A run of records:
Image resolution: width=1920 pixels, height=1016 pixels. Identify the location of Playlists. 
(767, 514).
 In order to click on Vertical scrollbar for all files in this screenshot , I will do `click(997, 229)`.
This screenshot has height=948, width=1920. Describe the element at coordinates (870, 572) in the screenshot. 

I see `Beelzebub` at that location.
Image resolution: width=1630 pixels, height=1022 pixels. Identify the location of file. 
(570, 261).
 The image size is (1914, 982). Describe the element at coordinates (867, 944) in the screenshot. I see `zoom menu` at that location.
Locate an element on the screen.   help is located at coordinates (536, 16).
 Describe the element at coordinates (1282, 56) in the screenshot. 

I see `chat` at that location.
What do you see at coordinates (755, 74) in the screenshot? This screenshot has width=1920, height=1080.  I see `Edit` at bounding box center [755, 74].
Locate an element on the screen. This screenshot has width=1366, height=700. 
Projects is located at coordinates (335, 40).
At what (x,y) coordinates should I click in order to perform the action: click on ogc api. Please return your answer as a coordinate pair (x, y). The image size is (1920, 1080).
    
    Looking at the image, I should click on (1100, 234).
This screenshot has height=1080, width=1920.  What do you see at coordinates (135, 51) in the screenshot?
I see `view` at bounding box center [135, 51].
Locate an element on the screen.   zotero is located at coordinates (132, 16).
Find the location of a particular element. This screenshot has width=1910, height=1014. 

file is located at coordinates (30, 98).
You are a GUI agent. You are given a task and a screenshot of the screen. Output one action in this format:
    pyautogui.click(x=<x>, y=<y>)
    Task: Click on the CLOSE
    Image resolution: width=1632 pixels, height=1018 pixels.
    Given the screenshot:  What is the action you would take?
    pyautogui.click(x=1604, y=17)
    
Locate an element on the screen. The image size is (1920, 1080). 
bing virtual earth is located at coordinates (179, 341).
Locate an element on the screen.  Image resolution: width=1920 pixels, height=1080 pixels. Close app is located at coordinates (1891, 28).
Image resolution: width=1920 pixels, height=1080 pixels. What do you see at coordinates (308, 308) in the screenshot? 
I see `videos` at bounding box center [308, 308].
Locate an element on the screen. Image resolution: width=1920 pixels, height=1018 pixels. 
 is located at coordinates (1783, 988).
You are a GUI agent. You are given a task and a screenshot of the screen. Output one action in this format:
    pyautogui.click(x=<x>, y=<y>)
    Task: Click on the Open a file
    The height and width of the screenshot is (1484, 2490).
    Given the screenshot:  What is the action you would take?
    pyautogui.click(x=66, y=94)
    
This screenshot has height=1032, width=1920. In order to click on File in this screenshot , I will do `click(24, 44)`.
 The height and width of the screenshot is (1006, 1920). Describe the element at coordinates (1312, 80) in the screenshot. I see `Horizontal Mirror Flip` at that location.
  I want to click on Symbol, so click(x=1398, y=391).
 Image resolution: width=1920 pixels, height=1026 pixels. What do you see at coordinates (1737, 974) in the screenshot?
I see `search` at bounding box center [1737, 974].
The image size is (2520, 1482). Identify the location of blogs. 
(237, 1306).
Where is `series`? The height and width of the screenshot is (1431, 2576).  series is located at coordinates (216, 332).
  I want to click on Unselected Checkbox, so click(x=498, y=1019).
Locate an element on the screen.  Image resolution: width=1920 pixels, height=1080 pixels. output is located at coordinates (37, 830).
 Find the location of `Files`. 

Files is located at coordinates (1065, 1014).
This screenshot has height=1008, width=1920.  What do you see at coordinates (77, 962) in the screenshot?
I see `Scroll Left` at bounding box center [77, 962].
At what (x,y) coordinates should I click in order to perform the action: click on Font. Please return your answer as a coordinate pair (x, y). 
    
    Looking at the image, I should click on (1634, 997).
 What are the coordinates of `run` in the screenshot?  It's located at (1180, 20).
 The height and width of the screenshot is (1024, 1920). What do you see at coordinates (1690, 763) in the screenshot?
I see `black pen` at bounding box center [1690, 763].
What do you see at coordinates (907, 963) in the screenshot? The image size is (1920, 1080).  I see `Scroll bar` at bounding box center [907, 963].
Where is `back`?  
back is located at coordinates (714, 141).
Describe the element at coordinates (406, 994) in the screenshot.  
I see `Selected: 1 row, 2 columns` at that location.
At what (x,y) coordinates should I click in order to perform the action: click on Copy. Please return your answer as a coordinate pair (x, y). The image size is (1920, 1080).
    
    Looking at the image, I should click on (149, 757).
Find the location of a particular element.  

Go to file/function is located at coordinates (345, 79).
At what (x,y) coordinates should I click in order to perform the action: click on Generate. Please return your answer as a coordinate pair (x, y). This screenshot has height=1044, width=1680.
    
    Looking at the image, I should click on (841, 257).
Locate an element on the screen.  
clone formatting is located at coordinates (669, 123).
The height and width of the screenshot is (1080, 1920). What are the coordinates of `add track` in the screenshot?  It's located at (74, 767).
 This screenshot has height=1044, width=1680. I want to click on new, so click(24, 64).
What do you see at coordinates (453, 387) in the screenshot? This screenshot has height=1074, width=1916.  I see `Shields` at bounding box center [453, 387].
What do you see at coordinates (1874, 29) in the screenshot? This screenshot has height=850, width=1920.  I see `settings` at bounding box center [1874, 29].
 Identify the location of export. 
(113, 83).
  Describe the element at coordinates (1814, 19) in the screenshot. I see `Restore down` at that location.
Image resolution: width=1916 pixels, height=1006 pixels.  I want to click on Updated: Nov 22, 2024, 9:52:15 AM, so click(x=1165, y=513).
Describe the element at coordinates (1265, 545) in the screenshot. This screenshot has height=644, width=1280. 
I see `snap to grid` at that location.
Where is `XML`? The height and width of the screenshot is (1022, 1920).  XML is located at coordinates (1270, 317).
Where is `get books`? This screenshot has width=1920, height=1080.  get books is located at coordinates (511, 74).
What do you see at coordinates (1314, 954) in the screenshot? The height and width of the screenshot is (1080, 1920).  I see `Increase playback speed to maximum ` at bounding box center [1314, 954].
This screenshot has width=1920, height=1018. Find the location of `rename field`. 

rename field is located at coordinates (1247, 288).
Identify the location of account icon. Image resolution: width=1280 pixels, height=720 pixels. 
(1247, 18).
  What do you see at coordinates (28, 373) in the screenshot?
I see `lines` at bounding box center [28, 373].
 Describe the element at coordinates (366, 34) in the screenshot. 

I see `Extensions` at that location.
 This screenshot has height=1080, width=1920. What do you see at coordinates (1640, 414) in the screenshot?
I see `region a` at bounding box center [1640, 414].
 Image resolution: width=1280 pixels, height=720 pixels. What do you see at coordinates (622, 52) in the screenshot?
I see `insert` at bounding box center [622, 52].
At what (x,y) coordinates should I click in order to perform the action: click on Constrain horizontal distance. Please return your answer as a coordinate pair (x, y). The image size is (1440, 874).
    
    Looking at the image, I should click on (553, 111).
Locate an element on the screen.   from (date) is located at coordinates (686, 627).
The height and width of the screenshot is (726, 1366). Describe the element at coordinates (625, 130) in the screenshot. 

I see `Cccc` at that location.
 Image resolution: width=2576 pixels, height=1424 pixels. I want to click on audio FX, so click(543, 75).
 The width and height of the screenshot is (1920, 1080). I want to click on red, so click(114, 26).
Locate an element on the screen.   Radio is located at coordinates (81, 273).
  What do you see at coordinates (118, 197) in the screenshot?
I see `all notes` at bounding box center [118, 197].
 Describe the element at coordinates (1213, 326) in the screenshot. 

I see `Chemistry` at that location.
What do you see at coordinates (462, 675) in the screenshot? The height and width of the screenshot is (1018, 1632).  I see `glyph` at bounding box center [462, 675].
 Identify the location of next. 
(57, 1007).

* [Your objective] Change every "Locate an element on the screen" in the records to "Find an element on the screen", leaving everything else as it is.

* [Answer to the problem]
Image resolution: width=1920 pixels, height=1016 pixels. Identify the location of Playlists. 
(767, 514).
 In order to click on Vertical scrollbar for all files in this screenshot , I will do `click(997, 229)`.
This screenshot has height=948, width=1920. Describe the element at coordinates (870, 572) in the screenshot. 

I see `Beelzebub` at that location.
Image resolution: width=1630 pixels, height=1022 pixels. Identify the location of file. 
(570, 261).
 The image size is (1914, 982). Describe the element at coordinates (867, 944) in the screenshot. I see `zoom menu` at that location.
Find an element on the screen.   help is located at coordinates (536, 16).
 Describe the element at coordinates (1282, 56) in the screenshot. 

I see `chat` at that location.
What do you see at coordinates (755, 74) in the screenshot? This screenshot has width=1920, height=1080.  I see `Edit` at bounding box center [755, 74].
Find an element on the screen. This screenshot has width=1366, height=700. 
Projects is located at coordinates (335, 40).
At what (x,y) coordinates should I click in order to perform the action: click on ogc api. Please return your answer as a coordinate pair (x, y). The image size is (1920, 1080).
    
    Looking at the image, I should click on (1100, 234).
This screenshot has height=1080, width=1920.  What do you see at coordinates (135, 51) in the screenshot?
I see `view` at bounding box center [135, 51].
Find an element on the screen.   zotero is located at coordinates (132, 16).
Find the location of a particular element. This screenshot has width=1910, height=1014. 

file is located at coordinates (30, 98).
You are a GUI agent. You are given a task and a screenshot of the screen. Output one action in this format:
    pyautogui.click(x=<x>, y=<y>)
    Task: Click on the CLOSE
    Image resolution: width=1632 pixels, height=1018 pixels.
    Given the screenshot:  What is the action you would take?
    pyautogui.click(x=1604, y=17)
    
Find an element on the screen. The image size is (1920, 1080). 
bing virtual earth is located at coordinates (179, 341).
Find an element on the screen.  Image resolution: width=1920 pixels, height=1080 pixels. Close app is located at coordinates (1891, 28).
Image resolution: width=1920 pixels, height=1080 pixels. What do you see at coordinates (308, 308) in the screenshot? 
I see `videos` at bounding box center [308, 308].
Find an element on the screen. Image resolution: width=1920 pixels, height=1018 pixels. 
 is located at coordinates (1783, 988).
You are a GUI agent. You are given a task and a screenshot of the screen. Output one action in this format:
    pyautogui.click(x=<x>, y=<y>)
    Task: Click on the Open a file
    The height and width of the screenshot is (1484, 2490).
    Given the screenshot:  What is the action you would take?
    pyautogui.click(x=66, y=94)
    
This screenshot has height=1032, width=1920. In order to click on File in this screenshot , I will do `click(24, 44)`.
 The height and width of the screenshot is (1006, 1920). Describe the element at coordinates (1312, 80) in the screenshot. I see `Horizontal Mirror Flip` at that location.
  I want to click on Symbol, so click(x=1398, y=391).
 Image resolution: width=1920 pixels, height=1026 pixels. What do you see at coordinates (1737, 974) in the screenshot?
I see `search` at bounding box center [1737, 974].
The image size is (2520, 1482). Identify the location of blogs. 
(237, 1306).
Where is `series`? The height and width of the screenshot is (1431, 2576).  series is located at coordinates (216, 332).
  I want to click on Unselected Checkbox, so click(x=498, y=1019).
Find an element on the screen.  Image resolution: width=1920 pixels, height=1080 pixels. output is located at coordinates (37, 830).
 Find the location of `Files`. 

Files is located at coordinates (1065, 1014).
This screenshot has height=1008, width=1920.  What do you see at coordinates (77, 962) in the screenshot?
I see `Scroll Left` at bounding box center [77, 962].
At what (x,y) coordinates should I click in order to perform the action: click on Font. Please return your answer as a coordinate pair (x, y). 
    
    Looking at the image, I should click on (1634, 997).
 What are the coordinates of `run` in the screenshot?  It's located at (1180, 20).
 The height and width of the screenshot is (1024, 1920). What do you see at coordinates (1690, 763) in the screenshot?
I see `black pen` at bounding box center [1690, 763].
What do you see at coordinates (907, 963) in the screenshot? The image size is (1920, 1080).  I see `Scroll bar` at bounding box center [907, 963].
Where is `back`?  
back is located at coordinates (714, 141).
Describe the element at coordinates (406, 994) in the screenshot.  
I see `Selected: 1 row, 2 columns` at that location.
At what (x,y) coordinates should I click in order to perform the action: click on Copy. Please return your answer as a coordinate pair (x, y). The image size is (1920, 1080).
    
    Looking at the image, I should click on (149, 757).
Find the location of a particular element.  

Go to file/function is located at coordinates (345, 79).
At what (x,y) coordinates should I click in order to perform the action: click on Generate. Please return your answer as a coordinate pair (x, y). This screenshot has height=1044, width=1680.
    
    Looking at the image, I should click on (841, 257).
Find an element on the screen.  
clone formatting is located at coordinates (669, 123).
The height and width of the screenshot is (1080, 1920). What are the coordinates of `add track` in the screenshot?  It's located at (74, 767).
 This screenshot has height=1044, width=1680. I want to click on new, so click(24, 64).
What do you see at coordinates (453, 387) in the screenshot? This screenshot has height=1074, width=1916.  I see `Shields` at bounding box center [453, 387].
What do you see at coordinates (1874, 29) in the screenshot? This screenshot has height=850, width=1920.  I see `settings` at bounding box center [1874, 29].
 Identify the location of export. 
(113, 83).
  Describe the element at coordinates (1814, 19) in the screenshot. I see `Restore down` at that location.
Image resolution: width=1916 pixels, height=1006 pixels.  I want to click on Updated: Nov 22, 2024, 9:52:15 AM, so click(x=1165, y=513).
Describe the element at coordinates (1265, 545) in the screenshot. This screenshot has height=644, width=1280. 
I see `snap to grid` at that location.
Where is `XML`? The height and width of the screenshot is (1022, 1920).  XML is located at coordinates (1270, 317).
Where is `get books`? This screenshot has width=1920, height=1080.  get books is located at coordinates (511, 74).
What do you see at coordinates (1314, 954) in the screenshot? The height and width of the screenshot is (1080, 1920).  I see `Increase playback speed to maximum ` at bounding box center [1314, 954].
This screenshot has width=1920, height=1018. Find the location of `rename field`. 

rename field is located at coordinates (1247, 288).
Identify the location of account icon. Image resolution: width=1280 pixels, height=720 pixels. 
(1247, 18).
  What do you see at coordinates (28, 373) in the screenshot?
I see `lines` at bounding box center [28, 373].
 Describe the element at coordinates (366, 34) in the screenshot. 

I see `Extensions` at that location.
 This screenshot has height=1080, width=1920. What do you see at coordinates (1640, 414) in the screenshot?
I see `region a` at bounding box center [1640, 414].
 Image resolution: width=1280 pixels, height=720 pixels. What do you see at coordinates (622, 52) in the screenshot?
I see `insert` at bounding box center [622, 52].
At what (x,y) coordinates should I click in order to perform the action: click on Constrain horizontal distance. Please return your answer as a coordinate pair (x, y). The image size is (1440, 874).
    
    Looking at the image, I should click on (553, 111).
Find an element on the screen.   from (date) is located at coordinates (686, 627).
The height and width of the screenshot is (726, 1366). Describe the element at coordinates (625, 130) in the screenshot. 

I see `Cccc` at that location.
 Image resolution: width=2576 pixels, height=1424 pixels. I want to click on audio FX, so click(543, 75).
 The width and height of the screenshot is (1920, 1080). I want to click on red, so click(114, 26).
Find an element on the screen.   Radio is located at coordinates (81, 273).
  What do you see at coordinates (118, 197) in the screenshot?
I see `all notes` at bounding box center [118, 197].
 Describe the element at coordinates (1213, 326) in the screenshot. 

I see `Chemistry` at that location.
What do you see at coordinates (462, 675) in the screenshot? The height and width of the screenshot is (1018, 1632).  I see `glyph` at bounding box center [462, 675].
 Identify the location of next. 
(57, 1007).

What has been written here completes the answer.